03 June 2013

XXXV - VIDEO Fraiser talks like a guy




Bulldog: Can you stop being a shrink and just be like a guy.
Frasier: Like a guy... Like a guy...  SCREW HER!
Bulldog: What?
Frasier: Yeah, you don't need her.  She's trash!
Bulldog: Yeah, that's right.
Frasier: You're better off without her, we both are!
Bulldog: I like the sound of this.
Frasier: Yeah, so do I. Unattractive yet liberating, rather like the one and only time I wore a European bathing suit. I'm sorry. SHE'S A BITCH!
Bulldog: Hey, she wasn't even that hot.
Frasier: You're right. All she did was save you the trouble of having to dump her!
Bulldog: I never thought about that.
Frasier: There you go!
Bulldog: I'm feeling a little better, Doc.
Frasier: That's right.
Bulldog: Thanks.  It's great talking to you.

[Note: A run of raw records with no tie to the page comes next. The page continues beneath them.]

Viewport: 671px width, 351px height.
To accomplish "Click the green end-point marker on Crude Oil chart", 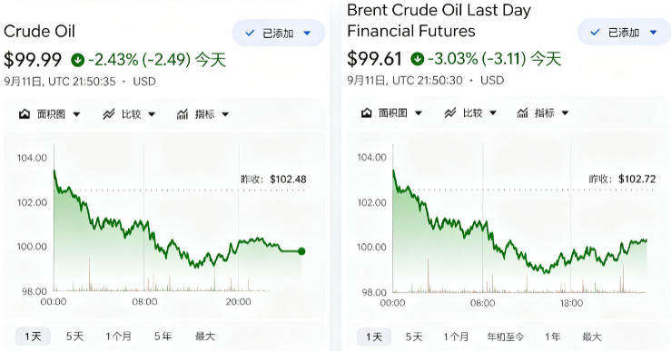I will [x=301, y=251].
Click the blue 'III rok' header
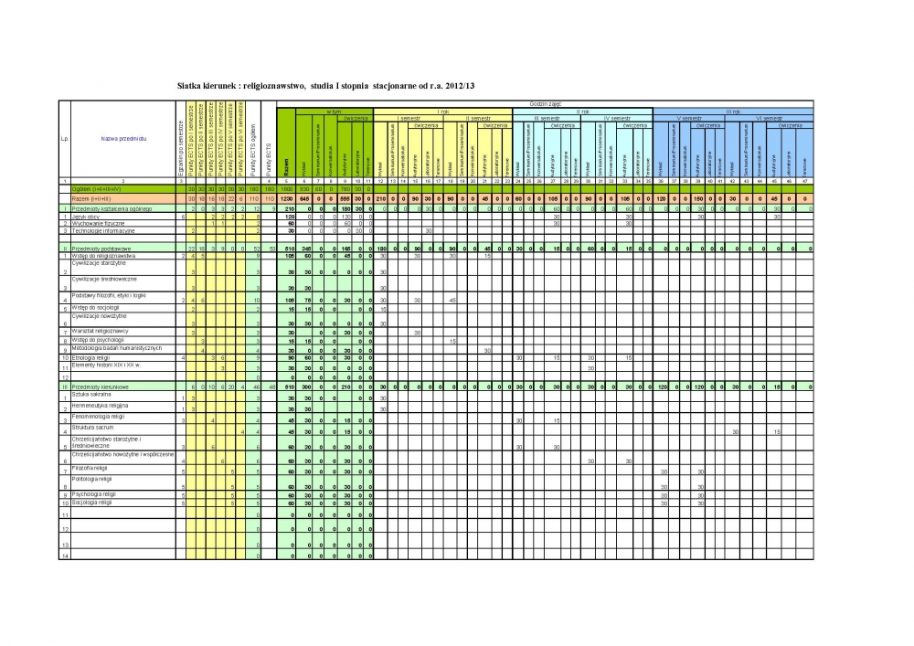 (x=733, y=111)
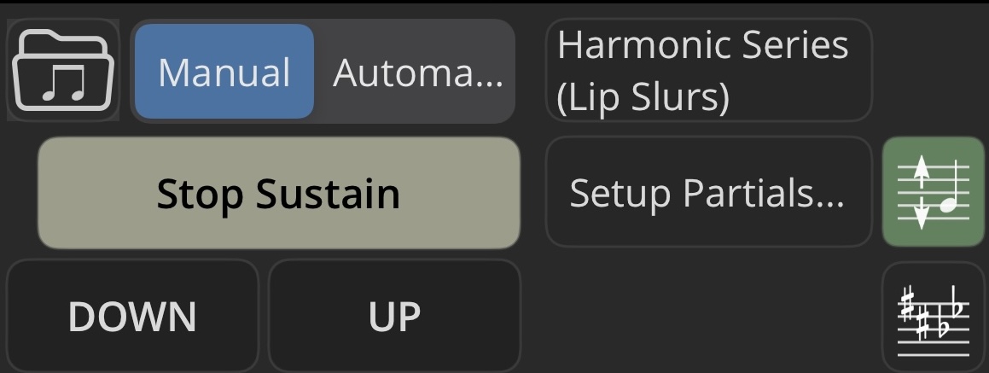Change exercise from Harmonic Series (Lip Slurs)
Viewport: 989px width, 373px height.
[x=709, y=70]
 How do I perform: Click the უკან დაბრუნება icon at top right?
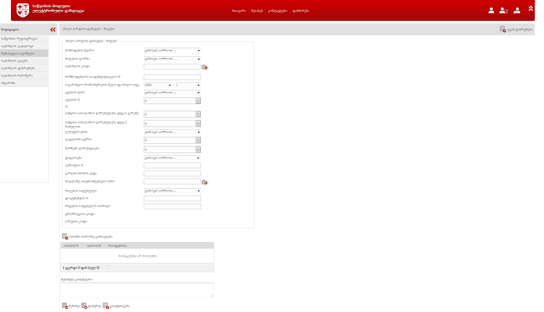coord(502,29)
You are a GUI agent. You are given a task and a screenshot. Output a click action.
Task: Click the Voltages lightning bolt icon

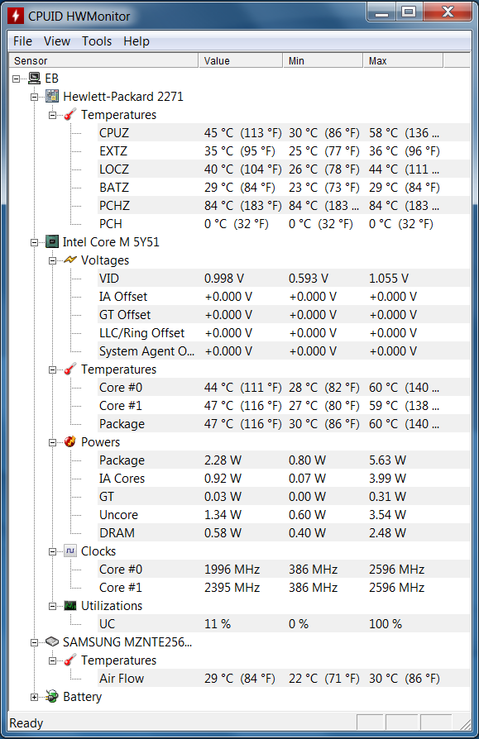coord(69,260)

Frasier: Likewise.  You know I could talk like this for another thirty seconds.
Frasier: She was nothing!  She was less than nothing!
Bulldog: Yeah, right.
Frasier: Tomorrow you're gonna find someone even hotter, and you know what you're gonna do?
Bulldog: What?
Frasier: You're gonna have your fun with her, and then you're gonna DUMP her just for the hell of it!
Bulldog: Yeah, DUMP HER!
Frasier: And you know what?!  You're not gonna feel bad about it at all! And you know why?!  BECAUSE WE'RE GUYS!  AND THAT'S WHAT GUYS DO!!!!!
Niles: Distressing news, Frasier: Francois gave away our table.
Frasier: SCREW HIM!
Niles: Excuse me?
Frasier: You heard what I said!  We don't need him or his stinky little restaurant!  There are plenty of restaurants in town! I say we go somewhere we don't even need a reservation!
Frasier: Thank you, Niles.
Niles: You're welcome.
Frasier: Yes, you know, if we hasten, perhaps we can catch the first seating at Cigar Volante.